You might have found that but-2-ene created a problem in that you needed to decide which side of the double bond to place the two —CH3 groups and the two hydrogen atoms. Our models are shown in Figure 9.
The problem was caused by an important feature of the model that is also possessed by the molecule itself. Two carbon atoms joined by a double bond cannot rotate relative to each other. This part of the molecule is therefore much more rigid than parts built with just single bonds. Cis-but-2-ene and trans-but-2-ene have the same structural formula and the same sequence of atoms is present in both. However, their geometry differs so one cannot be superimposed on the other, so they really are different compounds. They are known as geometrical isomers, or cis/trans isomers (Latin: cis, on this side; trans, across).

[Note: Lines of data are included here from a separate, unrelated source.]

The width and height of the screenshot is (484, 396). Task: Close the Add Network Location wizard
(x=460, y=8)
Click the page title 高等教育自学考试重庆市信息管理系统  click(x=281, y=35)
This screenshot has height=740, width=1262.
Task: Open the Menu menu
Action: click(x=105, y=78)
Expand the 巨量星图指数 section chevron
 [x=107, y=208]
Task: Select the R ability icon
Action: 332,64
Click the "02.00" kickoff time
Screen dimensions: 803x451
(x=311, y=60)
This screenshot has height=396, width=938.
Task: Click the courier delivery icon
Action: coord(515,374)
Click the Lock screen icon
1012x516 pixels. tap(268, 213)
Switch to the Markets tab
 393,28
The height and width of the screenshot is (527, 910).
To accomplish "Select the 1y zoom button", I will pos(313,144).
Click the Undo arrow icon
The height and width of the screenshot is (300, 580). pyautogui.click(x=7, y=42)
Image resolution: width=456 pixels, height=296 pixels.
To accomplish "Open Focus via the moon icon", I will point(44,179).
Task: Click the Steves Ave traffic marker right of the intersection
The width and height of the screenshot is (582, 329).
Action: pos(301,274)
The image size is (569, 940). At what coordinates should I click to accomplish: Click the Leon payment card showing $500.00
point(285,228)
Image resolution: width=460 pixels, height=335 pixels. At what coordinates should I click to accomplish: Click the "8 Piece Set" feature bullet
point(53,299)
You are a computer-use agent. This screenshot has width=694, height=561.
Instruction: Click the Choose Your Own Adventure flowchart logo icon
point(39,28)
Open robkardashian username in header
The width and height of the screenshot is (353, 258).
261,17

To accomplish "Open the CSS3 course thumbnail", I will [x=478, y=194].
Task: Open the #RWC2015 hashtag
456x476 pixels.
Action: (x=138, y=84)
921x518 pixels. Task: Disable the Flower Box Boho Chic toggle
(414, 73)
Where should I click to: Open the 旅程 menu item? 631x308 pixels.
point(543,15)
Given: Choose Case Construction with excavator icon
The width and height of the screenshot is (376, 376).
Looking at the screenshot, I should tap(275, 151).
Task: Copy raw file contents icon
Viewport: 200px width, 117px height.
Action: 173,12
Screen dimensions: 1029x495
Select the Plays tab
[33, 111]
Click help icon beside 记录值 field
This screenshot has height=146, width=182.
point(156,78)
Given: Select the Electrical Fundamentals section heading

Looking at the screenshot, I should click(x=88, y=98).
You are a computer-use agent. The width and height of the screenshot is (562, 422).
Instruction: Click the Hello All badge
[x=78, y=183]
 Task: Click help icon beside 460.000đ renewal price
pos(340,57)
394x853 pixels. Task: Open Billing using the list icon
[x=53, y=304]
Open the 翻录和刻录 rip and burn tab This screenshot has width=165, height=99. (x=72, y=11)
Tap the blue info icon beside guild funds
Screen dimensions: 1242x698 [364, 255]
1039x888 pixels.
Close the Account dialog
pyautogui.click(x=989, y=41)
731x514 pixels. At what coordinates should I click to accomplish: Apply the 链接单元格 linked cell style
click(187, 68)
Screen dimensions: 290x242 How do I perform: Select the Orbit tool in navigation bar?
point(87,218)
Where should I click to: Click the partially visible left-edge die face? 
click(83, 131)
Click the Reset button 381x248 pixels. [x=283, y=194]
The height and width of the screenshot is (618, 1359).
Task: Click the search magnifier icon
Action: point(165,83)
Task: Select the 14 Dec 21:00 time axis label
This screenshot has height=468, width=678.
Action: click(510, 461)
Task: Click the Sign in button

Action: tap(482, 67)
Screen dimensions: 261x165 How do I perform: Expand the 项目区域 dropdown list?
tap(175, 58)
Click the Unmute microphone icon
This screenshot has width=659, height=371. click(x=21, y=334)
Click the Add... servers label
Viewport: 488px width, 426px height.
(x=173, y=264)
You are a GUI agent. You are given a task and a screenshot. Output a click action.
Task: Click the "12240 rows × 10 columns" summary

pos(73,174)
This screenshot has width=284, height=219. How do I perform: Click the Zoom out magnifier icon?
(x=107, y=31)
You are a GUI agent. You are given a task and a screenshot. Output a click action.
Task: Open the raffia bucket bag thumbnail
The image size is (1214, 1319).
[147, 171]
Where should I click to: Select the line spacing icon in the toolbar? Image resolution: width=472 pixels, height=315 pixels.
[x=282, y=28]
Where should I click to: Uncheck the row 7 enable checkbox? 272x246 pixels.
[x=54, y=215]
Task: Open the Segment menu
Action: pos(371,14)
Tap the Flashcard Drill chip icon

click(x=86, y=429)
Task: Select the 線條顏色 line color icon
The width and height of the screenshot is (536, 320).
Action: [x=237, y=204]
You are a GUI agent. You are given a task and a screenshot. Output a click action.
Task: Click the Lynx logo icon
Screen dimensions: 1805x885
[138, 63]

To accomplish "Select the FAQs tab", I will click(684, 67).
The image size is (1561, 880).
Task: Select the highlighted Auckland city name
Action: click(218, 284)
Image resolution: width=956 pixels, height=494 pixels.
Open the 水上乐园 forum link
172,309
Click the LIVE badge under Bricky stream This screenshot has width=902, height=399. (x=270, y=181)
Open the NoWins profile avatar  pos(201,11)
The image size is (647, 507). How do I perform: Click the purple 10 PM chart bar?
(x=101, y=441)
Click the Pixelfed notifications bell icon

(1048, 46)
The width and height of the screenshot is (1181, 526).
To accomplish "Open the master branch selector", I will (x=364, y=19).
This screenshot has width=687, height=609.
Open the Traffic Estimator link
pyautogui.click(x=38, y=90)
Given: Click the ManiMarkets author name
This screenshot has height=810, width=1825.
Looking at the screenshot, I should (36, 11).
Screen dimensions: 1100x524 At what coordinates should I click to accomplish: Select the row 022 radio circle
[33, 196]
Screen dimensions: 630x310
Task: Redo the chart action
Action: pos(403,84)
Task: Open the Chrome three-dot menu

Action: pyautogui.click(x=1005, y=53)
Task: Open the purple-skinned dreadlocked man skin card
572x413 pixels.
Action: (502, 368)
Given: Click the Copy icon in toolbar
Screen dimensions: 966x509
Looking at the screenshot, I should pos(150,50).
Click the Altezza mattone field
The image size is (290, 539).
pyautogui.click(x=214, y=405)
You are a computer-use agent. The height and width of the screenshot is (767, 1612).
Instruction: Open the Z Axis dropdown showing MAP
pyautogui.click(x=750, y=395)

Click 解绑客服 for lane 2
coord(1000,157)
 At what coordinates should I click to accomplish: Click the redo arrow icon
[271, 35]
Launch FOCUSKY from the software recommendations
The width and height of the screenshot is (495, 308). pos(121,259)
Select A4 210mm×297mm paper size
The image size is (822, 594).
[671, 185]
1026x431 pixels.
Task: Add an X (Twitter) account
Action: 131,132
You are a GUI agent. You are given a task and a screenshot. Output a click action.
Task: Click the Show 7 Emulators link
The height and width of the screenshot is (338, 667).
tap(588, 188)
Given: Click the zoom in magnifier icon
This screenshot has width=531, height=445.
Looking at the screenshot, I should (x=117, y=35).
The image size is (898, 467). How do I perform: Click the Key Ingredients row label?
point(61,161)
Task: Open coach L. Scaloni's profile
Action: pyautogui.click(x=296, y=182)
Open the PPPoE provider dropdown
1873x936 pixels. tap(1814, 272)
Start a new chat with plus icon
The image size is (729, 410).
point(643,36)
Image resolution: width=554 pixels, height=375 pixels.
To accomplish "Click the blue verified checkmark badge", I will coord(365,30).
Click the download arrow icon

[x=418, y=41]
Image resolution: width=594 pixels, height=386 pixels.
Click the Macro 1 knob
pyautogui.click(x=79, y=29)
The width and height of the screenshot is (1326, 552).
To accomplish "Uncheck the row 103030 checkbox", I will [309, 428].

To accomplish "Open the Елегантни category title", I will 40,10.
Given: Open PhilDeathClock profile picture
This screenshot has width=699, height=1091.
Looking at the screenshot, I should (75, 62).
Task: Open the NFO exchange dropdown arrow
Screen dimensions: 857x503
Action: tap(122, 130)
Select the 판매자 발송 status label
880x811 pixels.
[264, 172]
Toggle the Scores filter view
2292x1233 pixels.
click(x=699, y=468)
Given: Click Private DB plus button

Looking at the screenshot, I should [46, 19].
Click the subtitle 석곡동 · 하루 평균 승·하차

Returning to the structural formula of arachidonic acid, introduced earlier, the implications soon become apparent. The double bonds control the shape of the molecule.
There are four double bonds in the molecule, each of which can be cis or trans, so generating a pair of geometrical isomers. If all the different geometrical isomers of 2.10 are modelled that makes a total of 16 different possibilities in all! However, because double bonds prevent rotation within the molecule only one of the 16 isomers has the atoms in the correct place to form prostaglandin. The relevant isomer is the one where all the double bonds are cis, as shown in Figure 10. This isomer needs to react with oxygen and form the ring near the middle of the carbon chain (Figure 11). If any of the double bonds are trans, the atoms are too far apart to react to form the five-membered ring and the structure shown in Figure 11 could not form.
Figure 10: (a) Structure and (b) model of an arachidonic acid molecule. Note: the five carbon atoms in arachidonic acid highlighted in purple are the ones that end up in the five-membered ring in prostaglandin (Figure 11). The same five carbon atoms are purple in the model.
Figure 11: (a) Structure and (b) model of a prostaglandin molecule, formed by reaction of arachidonic acid with oxygen and cyclisation (ring formation).
The formation of a five-membered ring in the arachidonic acid molecule to produce prostaglandin could not take place in the body without the action of enzyme molecules. These are compounds that increase the rates of reactions in living systems.